I found this puppy in my variabilis viv yesterday and just took some pics today of it. I haven't really looked it up, I just thought it looked cool and wanted to share and thought maybe somebody might actually know what it is.


----------



## frogparty (Dec 27, 2007)

could be a few different things. gotta get a spore print of it to be sure.
In the 'shroomer world we just call 'em LBM'S


----------



## jubjub47 (Sep 9, 2008)

frogparty said:


> In the 'shroomer world we just call 'em LBM'S


Maybe I'm slow, LBM?


----------



## Roadrunner (Mar 6, 2004)

little brown mushrooms?
It looks real familiar though, I`ll see if I can find my book.


----------



## frogparty (Dec 27, 2007)

Yep little brown mushroom. Gill color on that shroom?


----------



## jubjub47 (Sep 9, 2008)

frogfarm said:


> little brown mushrooms?


If it's that simple then I feel stupid


----------



## frogparty (Dec 27, 2007)

Dont feel bad, every group of folks have their own dialect they use. What is the substrate? That could help narrow it down a bit.


----------



## jubjub47 (Sep 9, 2008)

Substrate is pretty basic: coco, peat and sphagnum. It's growing out of the base area of some malaysian driftwood.


----------



## Adven2er (Aug 17, 2008)

Possibly:
Ampulloclitocybe (Clitocybe) clavipes (MushroomExpert.Com)


----------



## frogparty (Dec 27, 2007)

nOPE gonna be different than that


----------



## Adven2er (Aug 17, 2008)

frogparty said:


> nOPE gonna be different than that


Yeah not likely to get an exact match without a spore print or microscopic analysis.
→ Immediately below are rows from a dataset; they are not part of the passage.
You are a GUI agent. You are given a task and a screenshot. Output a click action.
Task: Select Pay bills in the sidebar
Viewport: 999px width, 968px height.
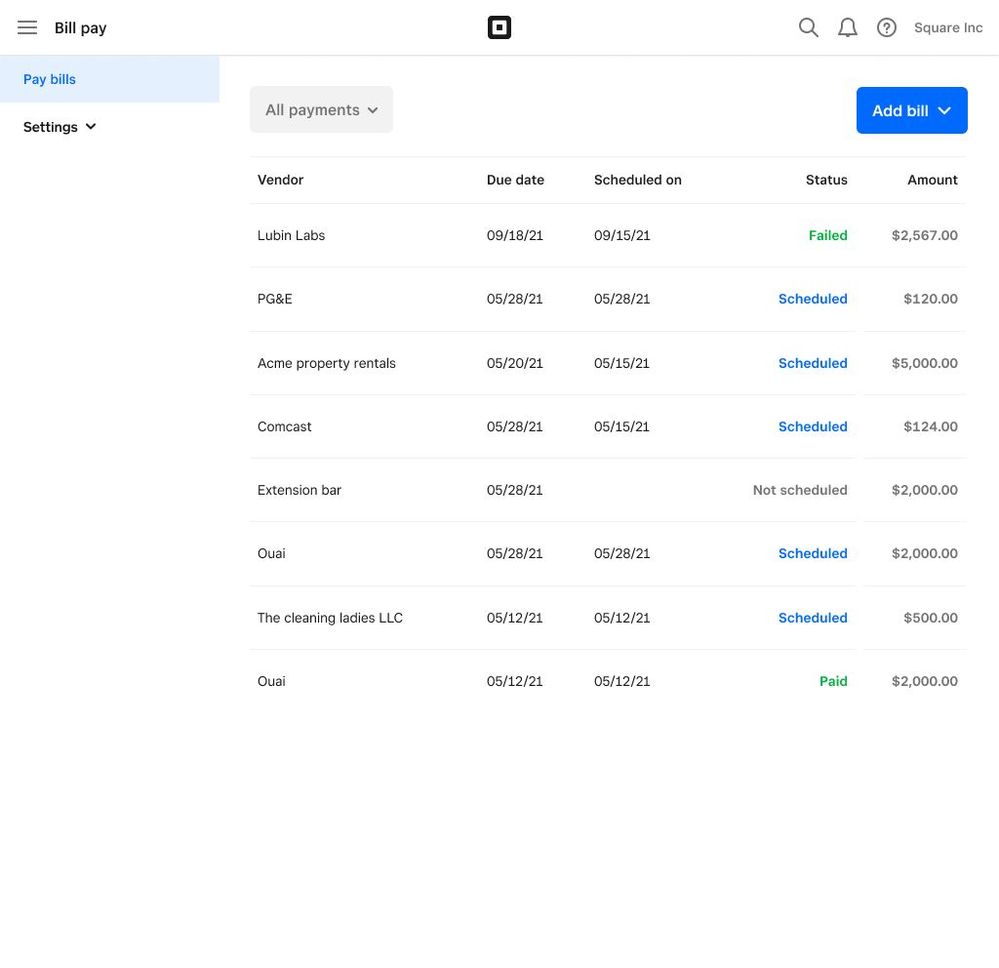coord(50,79)
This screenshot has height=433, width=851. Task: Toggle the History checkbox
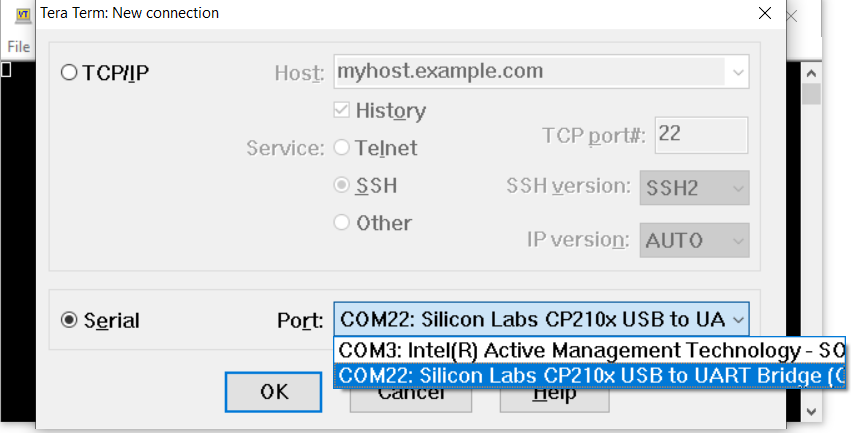pyautogui.click(x=342, y=110)
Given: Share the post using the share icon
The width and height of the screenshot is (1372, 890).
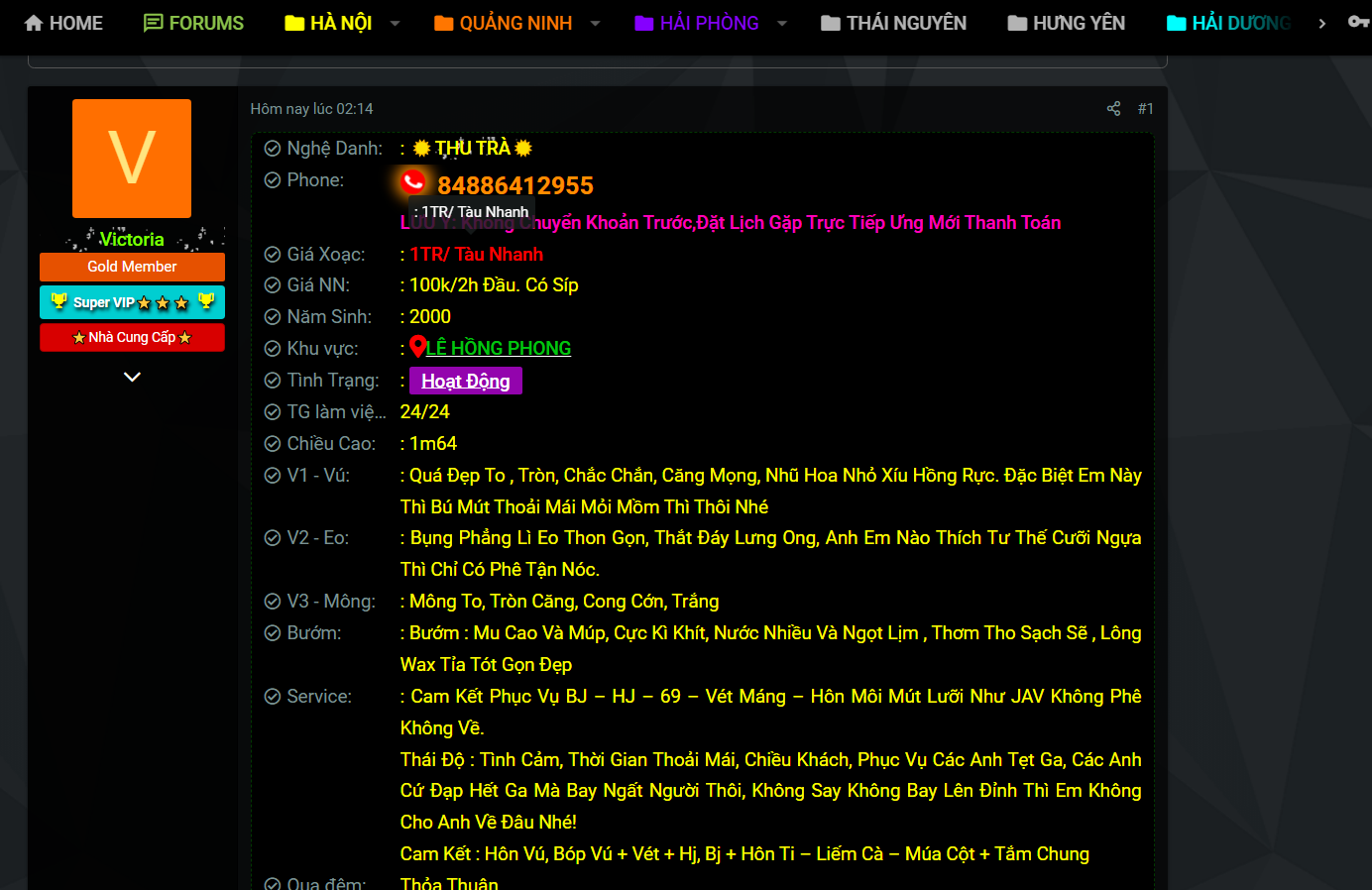Looking at the screenshot, I should (x=1113, y=109).
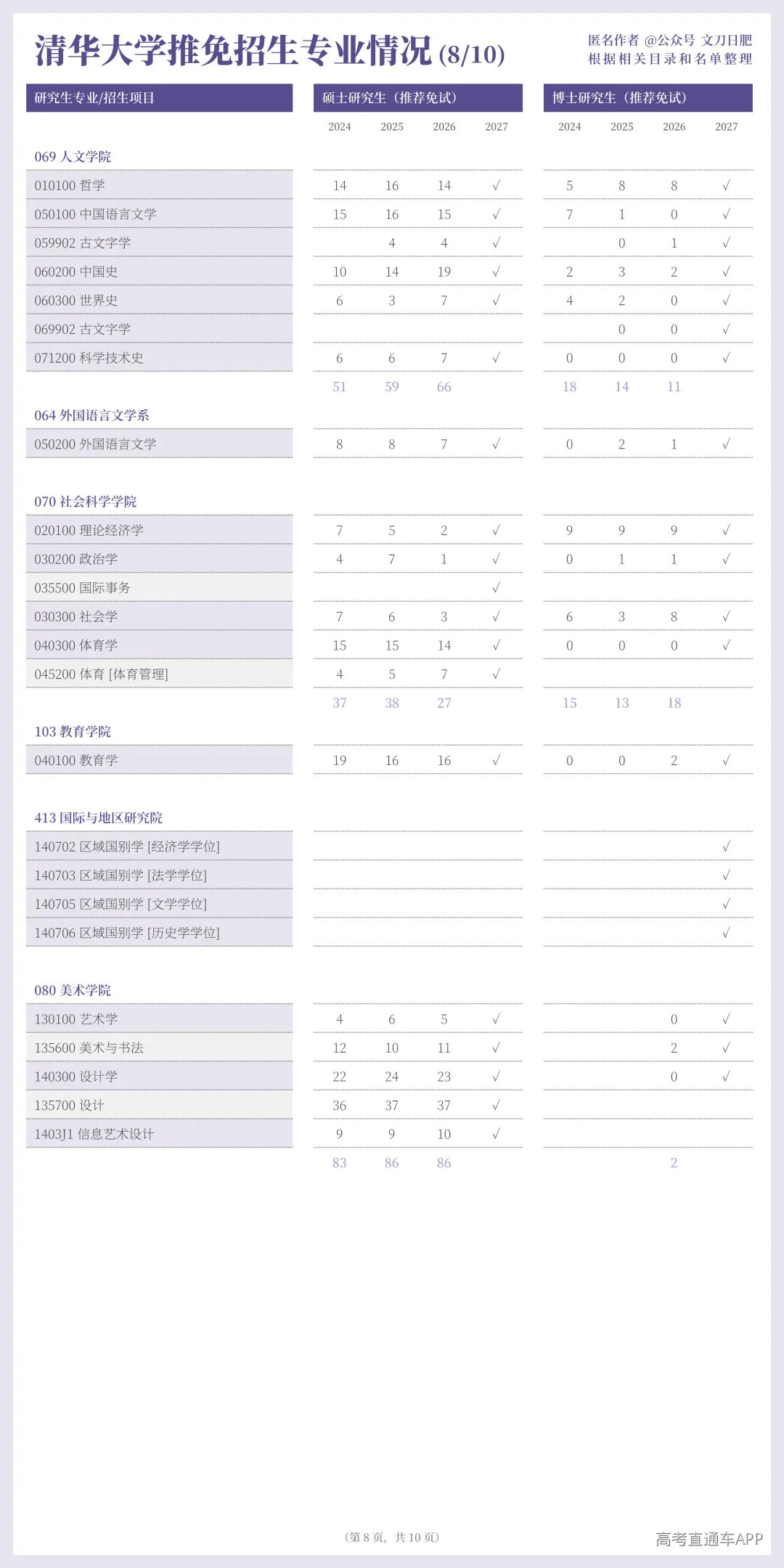
Task: Click the 040100 教育学 row label
Action: click(75, 760)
There are many species listed in the Clitocybe genus. 
This link shows the described species just in California California Fungi: Clitocybe


----------



## jubjub47 (Sep 9, 2008)

Yeah, I kinda figured. I'm not all that worried about the type. I just thought it was pretty cool looking compared to the others that I've been getting in some other vivs.


----------



## Geckoguy (Dec 10, 2008)

Maybe an American Simocybe (Simocybe centunculus); Thats about the closest looking one I could find in my guide.

Simocybe centunculus (MushroomExpert.Com)

The 3rd pic down looks close; it looks alot closer in my Audubon guide


----------



## Roadrunner (Mar 6, 2004)

The gills are branched but smilocybe has no wavy margins. you realize this is in a viv and the spores may not have come from cali. They look like something I`ve seen around here.
Just gotta find my book.



Geckoguy said:


> Maybe an American Simocybe (Simocybe centunculus); Thats about the closest looking one I could find in my guide.
> 
> Simocybe centunculus (MushroomExpert.Com)
> 
> The 3rd pic down looks close; it looks alot closer in my Audubon guide


----------



## Adven2er (Aug 17, 2008)

frogfarm said:


> The gills are branched but smilocybe has no wavy margins. you realize this is in a viv and the spores may not have come from cali. They look like something I`ve seen around here.
> Just gotta find my book.


I think you misread my post. I was pointing out that there are many species of the Clitocybe genus period. California seems to be a hotbed of Mycology, since many papers cited were written about Californias' mushrooms.

Many of these are very common and can be found all through North America and probably elsewhere.


----------